I looked into my open suitcase in disappointment. Did the cabin pressure make everything shrink?

I was visiting family in New Jersey, and this being both my first trip home since moving to Japan and my first Christmas as a salary-earning adult, I came bearing gifts. A suitcase of pottery, to be exact.

Just a few months earlier, Japanese pottery had been a bit of a revelation to me, coming from the land of matching round plates, sold in bland boxes of four at Marshalls. I quickly took to the variety of shapes, colors, patterns and patinas, to buying pieces one at a time, and the joy of actually using them every day. Even at the 100 yen shop, glazed plates seemed to shimmer with subtlety and depth.

My flat plated family needed to know about this, and I would be the one to change their dinner table game. We’re a big Italian family who lives in the kitchen! What could go wrong?

So I spent a weekend hopping from department store to store, holding pieces in my hand to inspect quality, thinking about the taste of each family member.

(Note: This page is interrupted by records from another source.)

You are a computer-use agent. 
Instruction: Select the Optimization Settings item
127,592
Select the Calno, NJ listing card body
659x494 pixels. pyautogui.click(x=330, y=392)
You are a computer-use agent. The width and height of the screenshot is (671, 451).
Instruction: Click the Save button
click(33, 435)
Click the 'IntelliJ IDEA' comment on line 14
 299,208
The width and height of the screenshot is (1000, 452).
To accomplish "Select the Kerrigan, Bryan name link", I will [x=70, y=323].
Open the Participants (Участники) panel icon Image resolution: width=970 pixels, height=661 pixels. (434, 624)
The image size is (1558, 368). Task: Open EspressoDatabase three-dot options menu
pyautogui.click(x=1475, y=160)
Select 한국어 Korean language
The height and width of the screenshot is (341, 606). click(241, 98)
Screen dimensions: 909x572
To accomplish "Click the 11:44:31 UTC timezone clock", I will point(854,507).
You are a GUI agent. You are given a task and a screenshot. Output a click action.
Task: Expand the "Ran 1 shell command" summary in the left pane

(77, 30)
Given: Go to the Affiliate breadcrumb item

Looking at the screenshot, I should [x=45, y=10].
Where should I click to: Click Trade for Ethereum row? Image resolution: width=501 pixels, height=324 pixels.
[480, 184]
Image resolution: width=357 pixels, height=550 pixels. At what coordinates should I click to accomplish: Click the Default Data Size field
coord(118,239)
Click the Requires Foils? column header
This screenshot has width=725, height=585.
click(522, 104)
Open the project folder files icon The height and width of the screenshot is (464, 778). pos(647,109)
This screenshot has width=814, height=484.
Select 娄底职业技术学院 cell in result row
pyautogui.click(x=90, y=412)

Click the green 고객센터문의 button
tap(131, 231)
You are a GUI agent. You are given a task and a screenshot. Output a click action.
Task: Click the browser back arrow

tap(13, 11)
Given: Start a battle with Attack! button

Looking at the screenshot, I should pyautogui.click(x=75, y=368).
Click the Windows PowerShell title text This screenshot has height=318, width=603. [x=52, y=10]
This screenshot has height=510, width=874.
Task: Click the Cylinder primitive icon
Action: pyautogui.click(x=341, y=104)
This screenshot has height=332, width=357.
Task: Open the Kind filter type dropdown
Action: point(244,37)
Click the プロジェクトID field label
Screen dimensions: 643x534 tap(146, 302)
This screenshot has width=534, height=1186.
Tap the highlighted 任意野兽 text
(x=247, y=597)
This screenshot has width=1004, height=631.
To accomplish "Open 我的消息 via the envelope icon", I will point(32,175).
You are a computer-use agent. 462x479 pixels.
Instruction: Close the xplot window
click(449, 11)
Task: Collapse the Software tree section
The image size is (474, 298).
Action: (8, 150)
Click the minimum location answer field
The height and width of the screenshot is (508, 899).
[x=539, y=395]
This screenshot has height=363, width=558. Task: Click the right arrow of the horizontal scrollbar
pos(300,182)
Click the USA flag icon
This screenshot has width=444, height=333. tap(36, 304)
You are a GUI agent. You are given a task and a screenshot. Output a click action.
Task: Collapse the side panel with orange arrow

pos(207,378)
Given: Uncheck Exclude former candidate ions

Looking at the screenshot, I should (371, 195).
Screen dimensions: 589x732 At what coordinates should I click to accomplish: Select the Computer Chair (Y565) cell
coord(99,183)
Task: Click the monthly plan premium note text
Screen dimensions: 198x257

I wrapped each one carefully, guided them through security then customs, all the way to my childhood bedroom.

It’s there that I discovered everything was wrong. The bowls and dishes of perfect proportional harmony in a 11 tatami (20m2) Tokyo apartment looked like dollhouse pieces in my parent’s suburban home. The luster of tea bowl glaze which read as subtle sitting on simple wood furniture under my 40 watt reading lamp, looked positively gaudy on a country-patterned tablecloth in the full daylight of winter morning.

My family’s reaction was polite and generous, but I could mindread behind their warm smile they were thinking “What do I put in this? A single meatball?” I never saw any of them in use.

It was a flop, but a usefully memorable flop.

Intrinsic beauty and value is fragile. No matter how much bubble wrap you use, it cannot easily be plucked from one context and dropped into another one, without changing how and how much that beauty and value is experienced.

In my professional work, I am reminded of this regularly. Teams who have spent years successfully honing product experience for one stable set of local conditions (competitive, cultural, regulatory, economic), consistently overestimate its intrinsic value, overestimate the power of marketing and sales to make up the difference.

A good story may fleetingly bolster curiosity, but often the object itself must be rethought from the inside out, and only then, after we quiet our need to give so we can more clearly hear others.